• [Task to carry out]
From the data below, tally each line that has "computer" in it, then give that tally without comment.
########
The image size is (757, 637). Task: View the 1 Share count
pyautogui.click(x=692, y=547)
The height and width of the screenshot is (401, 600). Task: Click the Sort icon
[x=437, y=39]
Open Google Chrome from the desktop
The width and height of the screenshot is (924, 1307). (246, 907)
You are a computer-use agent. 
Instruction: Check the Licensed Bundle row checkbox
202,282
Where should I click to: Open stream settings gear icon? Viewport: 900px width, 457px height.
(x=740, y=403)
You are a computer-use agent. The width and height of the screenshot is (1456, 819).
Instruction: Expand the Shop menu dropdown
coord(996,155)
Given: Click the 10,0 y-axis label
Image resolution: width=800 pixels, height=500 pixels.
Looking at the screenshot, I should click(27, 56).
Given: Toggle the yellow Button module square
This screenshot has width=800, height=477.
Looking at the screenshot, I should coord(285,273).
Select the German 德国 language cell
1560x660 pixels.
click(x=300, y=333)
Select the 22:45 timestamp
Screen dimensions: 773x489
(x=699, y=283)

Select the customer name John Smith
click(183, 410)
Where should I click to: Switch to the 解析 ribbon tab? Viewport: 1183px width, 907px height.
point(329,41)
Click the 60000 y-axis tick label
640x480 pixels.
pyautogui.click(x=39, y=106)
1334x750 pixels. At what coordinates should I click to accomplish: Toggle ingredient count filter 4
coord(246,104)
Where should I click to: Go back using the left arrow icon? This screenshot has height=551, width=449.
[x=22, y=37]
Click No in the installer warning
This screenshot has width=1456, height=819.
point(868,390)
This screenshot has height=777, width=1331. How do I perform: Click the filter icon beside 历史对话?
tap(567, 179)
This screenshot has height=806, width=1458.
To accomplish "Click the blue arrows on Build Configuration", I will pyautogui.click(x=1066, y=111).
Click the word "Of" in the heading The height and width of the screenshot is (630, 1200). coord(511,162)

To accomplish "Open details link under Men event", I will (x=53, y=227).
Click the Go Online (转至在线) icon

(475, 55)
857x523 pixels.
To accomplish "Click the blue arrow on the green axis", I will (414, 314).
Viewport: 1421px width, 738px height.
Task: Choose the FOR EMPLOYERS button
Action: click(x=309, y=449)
########
• [Response box]
2